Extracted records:
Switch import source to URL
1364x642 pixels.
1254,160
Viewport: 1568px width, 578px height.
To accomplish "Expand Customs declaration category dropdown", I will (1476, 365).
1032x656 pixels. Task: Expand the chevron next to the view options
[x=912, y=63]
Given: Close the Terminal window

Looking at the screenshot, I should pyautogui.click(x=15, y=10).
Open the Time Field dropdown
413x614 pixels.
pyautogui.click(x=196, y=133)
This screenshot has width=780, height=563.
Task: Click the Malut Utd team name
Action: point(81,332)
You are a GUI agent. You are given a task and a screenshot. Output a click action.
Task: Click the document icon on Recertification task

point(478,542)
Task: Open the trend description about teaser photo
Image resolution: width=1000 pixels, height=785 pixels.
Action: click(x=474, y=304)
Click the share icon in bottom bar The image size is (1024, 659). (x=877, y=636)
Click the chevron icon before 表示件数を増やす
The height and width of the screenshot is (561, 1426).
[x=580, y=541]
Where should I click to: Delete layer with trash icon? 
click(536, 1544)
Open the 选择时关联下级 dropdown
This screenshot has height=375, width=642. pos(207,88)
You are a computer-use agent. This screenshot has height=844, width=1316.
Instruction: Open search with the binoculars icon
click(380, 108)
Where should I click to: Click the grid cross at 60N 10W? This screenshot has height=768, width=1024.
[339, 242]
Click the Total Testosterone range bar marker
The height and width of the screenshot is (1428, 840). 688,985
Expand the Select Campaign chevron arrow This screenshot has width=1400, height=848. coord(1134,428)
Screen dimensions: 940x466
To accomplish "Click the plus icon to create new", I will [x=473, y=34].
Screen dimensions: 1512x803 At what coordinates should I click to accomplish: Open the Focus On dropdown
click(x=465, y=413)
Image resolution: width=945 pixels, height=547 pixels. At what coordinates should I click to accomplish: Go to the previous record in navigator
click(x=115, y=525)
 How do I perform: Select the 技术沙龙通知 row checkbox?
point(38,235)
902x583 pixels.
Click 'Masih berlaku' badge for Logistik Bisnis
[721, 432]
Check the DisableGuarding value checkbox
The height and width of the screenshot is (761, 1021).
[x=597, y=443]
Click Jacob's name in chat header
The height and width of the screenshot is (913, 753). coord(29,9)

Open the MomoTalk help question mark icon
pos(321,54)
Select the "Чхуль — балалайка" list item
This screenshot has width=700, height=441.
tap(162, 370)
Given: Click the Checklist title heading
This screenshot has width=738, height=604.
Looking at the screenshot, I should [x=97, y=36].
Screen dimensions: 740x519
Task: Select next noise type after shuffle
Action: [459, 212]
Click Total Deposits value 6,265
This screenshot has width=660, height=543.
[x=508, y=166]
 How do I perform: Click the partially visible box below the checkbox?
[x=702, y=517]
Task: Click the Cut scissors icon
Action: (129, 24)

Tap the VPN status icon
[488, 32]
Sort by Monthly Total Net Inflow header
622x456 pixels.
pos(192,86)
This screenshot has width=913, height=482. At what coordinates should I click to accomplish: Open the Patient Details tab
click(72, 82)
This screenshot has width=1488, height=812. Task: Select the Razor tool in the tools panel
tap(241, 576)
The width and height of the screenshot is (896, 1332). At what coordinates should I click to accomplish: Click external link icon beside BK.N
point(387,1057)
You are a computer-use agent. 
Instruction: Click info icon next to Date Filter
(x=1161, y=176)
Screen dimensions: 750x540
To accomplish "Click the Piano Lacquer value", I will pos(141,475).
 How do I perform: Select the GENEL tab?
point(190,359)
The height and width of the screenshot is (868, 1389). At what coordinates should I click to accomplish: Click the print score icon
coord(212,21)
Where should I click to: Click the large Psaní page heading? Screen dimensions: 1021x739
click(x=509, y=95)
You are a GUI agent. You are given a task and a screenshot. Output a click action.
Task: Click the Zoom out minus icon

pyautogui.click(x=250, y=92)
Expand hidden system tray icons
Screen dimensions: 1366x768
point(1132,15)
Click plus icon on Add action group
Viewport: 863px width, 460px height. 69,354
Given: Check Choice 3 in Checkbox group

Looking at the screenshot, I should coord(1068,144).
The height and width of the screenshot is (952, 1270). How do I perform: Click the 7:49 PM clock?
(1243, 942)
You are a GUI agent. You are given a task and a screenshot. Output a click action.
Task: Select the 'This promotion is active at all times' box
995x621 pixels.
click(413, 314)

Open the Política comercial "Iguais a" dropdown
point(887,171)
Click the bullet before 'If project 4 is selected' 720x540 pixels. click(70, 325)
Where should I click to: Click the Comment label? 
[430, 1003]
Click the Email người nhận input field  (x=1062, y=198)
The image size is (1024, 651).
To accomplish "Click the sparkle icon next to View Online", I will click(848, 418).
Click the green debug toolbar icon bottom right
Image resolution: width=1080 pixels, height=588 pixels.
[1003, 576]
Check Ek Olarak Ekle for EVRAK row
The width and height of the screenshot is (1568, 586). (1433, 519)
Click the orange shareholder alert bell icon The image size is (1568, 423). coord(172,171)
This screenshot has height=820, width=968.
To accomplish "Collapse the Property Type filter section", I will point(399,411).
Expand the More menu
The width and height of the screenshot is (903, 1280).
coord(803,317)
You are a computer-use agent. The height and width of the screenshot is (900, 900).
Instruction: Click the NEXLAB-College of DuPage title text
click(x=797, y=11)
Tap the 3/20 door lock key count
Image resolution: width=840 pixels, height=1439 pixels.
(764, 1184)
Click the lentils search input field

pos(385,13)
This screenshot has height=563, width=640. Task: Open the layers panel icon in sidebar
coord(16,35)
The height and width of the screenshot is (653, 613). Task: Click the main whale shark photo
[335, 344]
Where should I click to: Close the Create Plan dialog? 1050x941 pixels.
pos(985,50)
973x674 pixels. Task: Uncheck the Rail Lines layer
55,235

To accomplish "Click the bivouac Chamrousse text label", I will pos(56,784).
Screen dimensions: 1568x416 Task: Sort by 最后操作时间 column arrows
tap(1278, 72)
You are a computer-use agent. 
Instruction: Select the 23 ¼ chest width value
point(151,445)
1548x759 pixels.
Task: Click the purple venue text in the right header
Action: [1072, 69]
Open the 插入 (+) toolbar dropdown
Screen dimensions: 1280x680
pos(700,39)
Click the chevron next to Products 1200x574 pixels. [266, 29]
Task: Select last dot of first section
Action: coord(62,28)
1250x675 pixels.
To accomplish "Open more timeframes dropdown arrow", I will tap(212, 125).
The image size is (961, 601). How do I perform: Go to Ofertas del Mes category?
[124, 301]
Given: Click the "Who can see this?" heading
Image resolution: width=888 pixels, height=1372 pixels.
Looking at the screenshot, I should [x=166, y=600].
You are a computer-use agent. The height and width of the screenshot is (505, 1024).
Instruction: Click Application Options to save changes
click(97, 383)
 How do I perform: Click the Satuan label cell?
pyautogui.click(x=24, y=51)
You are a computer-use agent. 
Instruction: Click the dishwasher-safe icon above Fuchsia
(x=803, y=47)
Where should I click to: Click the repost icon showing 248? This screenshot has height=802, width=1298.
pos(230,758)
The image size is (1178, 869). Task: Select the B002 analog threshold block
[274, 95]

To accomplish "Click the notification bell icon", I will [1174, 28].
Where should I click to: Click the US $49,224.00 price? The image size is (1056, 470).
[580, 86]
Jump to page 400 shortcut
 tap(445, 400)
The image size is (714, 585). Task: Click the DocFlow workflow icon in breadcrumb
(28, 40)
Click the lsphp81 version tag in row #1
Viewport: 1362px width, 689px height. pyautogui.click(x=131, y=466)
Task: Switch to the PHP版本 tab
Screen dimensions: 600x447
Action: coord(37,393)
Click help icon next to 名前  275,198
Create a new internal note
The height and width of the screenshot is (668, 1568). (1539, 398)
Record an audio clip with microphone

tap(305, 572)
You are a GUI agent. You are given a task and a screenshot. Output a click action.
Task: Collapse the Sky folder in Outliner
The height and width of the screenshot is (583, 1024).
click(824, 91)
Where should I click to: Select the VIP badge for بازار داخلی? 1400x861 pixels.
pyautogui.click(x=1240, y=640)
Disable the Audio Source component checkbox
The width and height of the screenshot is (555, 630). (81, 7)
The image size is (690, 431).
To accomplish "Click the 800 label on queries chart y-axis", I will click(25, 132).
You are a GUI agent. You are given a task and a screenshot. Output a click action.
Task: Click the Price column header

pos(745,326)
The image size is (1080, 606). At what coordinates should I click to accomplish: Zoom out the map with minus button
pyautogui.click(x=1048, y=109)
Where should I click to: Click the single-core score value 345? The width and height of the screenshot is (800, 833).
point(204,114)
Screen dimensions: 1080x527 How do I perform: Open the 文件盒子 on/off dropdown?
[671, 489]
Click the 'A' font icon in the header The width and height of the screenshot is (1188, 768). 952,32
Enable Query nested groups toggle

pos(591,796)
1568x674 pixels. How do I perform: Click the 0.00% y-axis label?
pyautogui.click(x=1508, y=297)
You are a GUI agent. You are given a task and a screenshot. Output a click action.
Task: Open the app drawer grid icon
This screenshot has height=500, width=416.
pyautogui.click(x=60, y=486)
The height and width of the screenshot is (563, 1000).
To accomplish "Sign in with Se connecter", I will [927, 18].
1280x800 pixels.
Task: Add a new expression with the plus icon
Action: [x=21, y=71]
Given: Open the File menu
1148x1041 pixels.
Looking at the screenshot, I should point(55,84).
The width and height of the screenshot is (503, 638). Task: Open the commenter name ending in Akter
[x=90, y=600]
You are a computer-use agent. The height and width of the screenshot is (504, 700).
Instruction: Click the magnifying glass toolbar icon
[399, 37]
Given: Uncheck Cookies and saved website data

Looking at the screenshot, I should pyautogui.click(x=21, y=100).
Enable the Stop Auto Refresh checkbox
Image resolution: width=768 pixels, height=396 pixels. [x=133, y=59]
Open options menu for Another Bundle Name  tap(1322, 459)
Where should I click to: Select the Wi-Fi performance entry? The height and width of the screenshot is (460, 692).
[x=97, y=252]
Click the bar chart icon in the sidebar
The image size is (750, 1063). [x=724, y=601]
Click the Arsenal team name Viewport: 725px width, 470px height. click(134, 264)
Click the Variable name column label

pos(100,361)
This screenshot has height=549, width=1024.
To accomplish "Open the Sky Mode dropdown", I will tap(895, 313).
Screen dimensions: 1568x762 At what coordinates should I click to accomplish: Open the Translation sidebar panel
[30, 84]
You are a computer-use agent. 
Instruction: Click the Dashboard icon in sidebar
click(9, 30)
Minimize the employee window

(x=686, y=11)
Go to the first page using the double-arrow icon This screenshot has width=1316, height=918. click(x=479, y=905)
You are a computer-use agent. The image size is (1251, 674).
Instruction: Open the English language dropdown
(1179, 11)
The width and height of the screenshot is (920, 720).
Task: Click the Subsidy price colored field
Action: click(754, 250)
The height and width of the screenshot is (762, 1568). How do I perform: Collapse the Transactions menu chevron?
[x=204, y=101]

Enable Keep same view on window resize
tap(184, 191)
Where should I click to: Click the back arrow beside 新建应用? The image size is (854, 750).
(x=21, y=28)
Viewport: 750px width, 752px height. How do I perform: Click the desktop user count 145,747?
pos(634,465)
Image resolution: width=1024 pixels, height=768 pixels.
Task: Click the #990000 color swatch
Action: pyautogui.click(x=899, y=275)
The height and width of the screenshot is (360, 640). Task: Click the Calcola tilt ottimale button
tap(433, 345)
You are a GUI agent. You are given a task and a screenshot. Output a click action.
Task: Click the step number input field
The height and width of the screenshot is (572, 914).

--- TASK STATEMENT ---
Write out exactly the lines that fall from the line with "1032x656 pixels. Task: Expand" to the line with "Expand the Select" in the records above, keeping both ends.

--- TASK SOLUTION ---
1032x656 pixels. Task: Expand the chevron next to the view options
[x=912, y=63]
Given: Close the Terminal window

Looking at the screenshot, I should pyautogui.click(x=15, y=10).
Open the Time Field dropdown
413x614 pixels.
pyautogui.click(x=196, y=133)
This screenshot has width=780, height=563.
Task: Click the Malut Utd team name
Action: point(81,332)
You are a GUI agent. You are given a task and a screenshot. Output a click action.
Task: Click the document icon on Recertification task

point(478,542)
Task: Open the trend description about teaser photo
Image resolution: width=1000 pixels, height=785 pixels.
Action: click(x=474, y=304)
Click the share icon in bottom bar The image size is (1024, 659). (x=877, y=636)
Click the chevron icon before 表示件数を増やす
The height and width of the screenshot is (561, 1426).
[x=580, y=541]
Where should I click to: Delete layer with trash icon? 
click(536, 1544)
Open the 选择时关联下级 dropdown
This screenshot has height=375, width=642. pos(207,88)
You are a computer-use agent. This screenshot has height=844, width=1316.
Instruction: Open search with the binoculars icon
click(380, 108)
Where should I click to: Click the grid cross at 60N 10W? This screenshot has height=768, width=1024.
[339, 242]
Click the Total Testosterone range bar marker
The height and width of the screenshot is (1428, 840). 688,985
Expand the Select Campaign chevron arrow This screenshot has width=1400, height=848. coord(1134,428)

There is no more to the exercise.